> **Supplied records**:
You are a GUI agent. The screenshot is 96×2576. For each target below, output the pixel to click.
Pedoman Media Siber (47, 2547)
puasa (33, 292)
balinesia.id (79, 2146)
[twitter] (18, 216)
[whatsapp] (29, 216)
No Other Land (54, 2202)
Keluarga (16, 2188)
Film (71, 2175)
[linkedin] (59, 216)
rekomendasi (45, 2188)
--
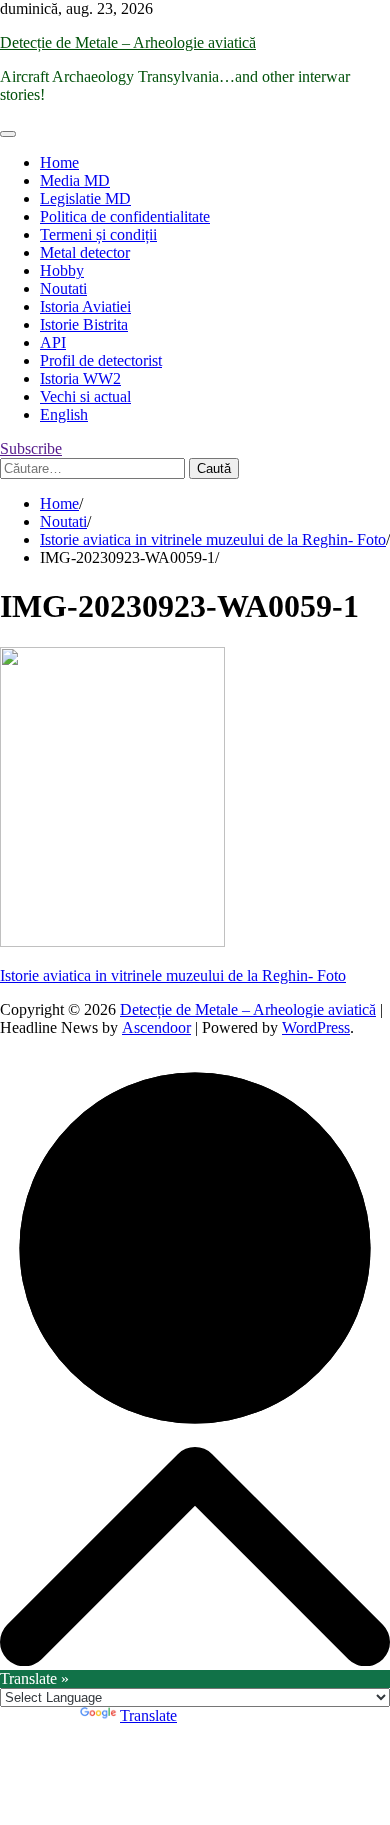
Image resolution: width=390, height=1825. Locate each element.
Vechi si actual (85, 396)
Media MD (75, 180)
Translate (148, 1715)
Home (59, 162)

> **Task to complete**:
How many lines of the entries contain the string "each"? Answer with a number and no other words.

> **Exercise response**:
2